En mai 2002, la Belgique est devenue l'un des premiers pays au monde à autoriser, moyennant le respect de strictes conditions, la pratique de l’euthanasie. Cette légalisation a résulté d’une opportunité politique : la mise en place d’un gouvernement de coalition inédite, dite arc-en-ciel, et le renvoi dans l’opposition des partis sociaux-chrétiens, qui bloquaient ce dossier éthique depuis de nombreuses années. Par ailleurs, le besoin d’un encadrement légal de l’euthanasie s’imposait aux yeux de beaucoup, à la fois en raison de pratiques clandestines et abusives, inacceptables à l’égard des patients, et de questions d’insécurité juridique pour les médecins. Dès lors, sitôt que la possibilité d’un débat parlementaire s’est ouverte, la nécessité de légiférer a rapidement fait consensus parmi tous les partis politiques.

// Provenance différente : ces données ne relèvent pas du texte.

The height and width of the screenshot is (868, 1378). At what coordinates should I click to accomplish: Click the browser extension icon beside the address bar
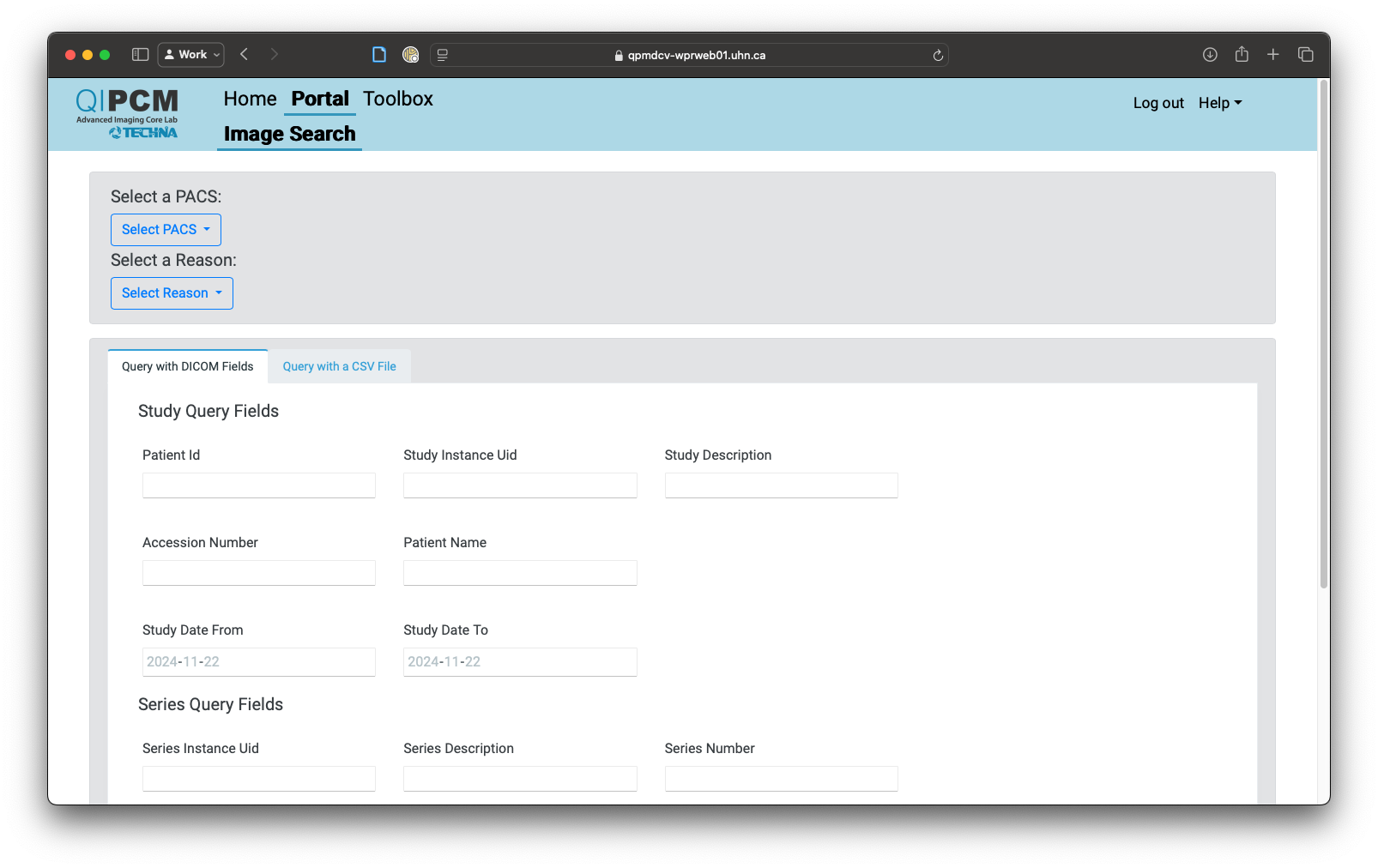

Mené principalement au Sénat, le processus législatif a consisté en trois années de discussions vives (les divergences d’approche s’incarnant notamment dans le dépôt de plusieurs propositions de loi et de centaines d’amendements), intenses (la gravité de la question à traiter suscitant une vigilance minutieuse), riches (les échanges étant nourris par de multiples auditions parlementaires) et plurielles (la loi relative aux soins palliatifs et celle relative aux droits du patient étant parallèlement élaborées). Il a été ponctué de nombreuses crises et tentatives de dépassement de celles-ci, ainsi que, à l’extérieur du Parlement, par quelques affaires judiciaires et événements tragiques. De larges pans de la société civile ont tenu à s’impliquer dans les réflexions, en ce compris des médecins et des éthiciens.
Dans ce premier volume, M.-L. Delfosse rappelle le cadre éthique, médical, juridique et politique dans lequel le débat sur l’euthanasie s’est ouvert en Belgique au cours des années 1990. Ensuite, elle rend compte des étapes que le processus législatif a connues au Sénat entre juin 1999 et la mi-octobre 2000.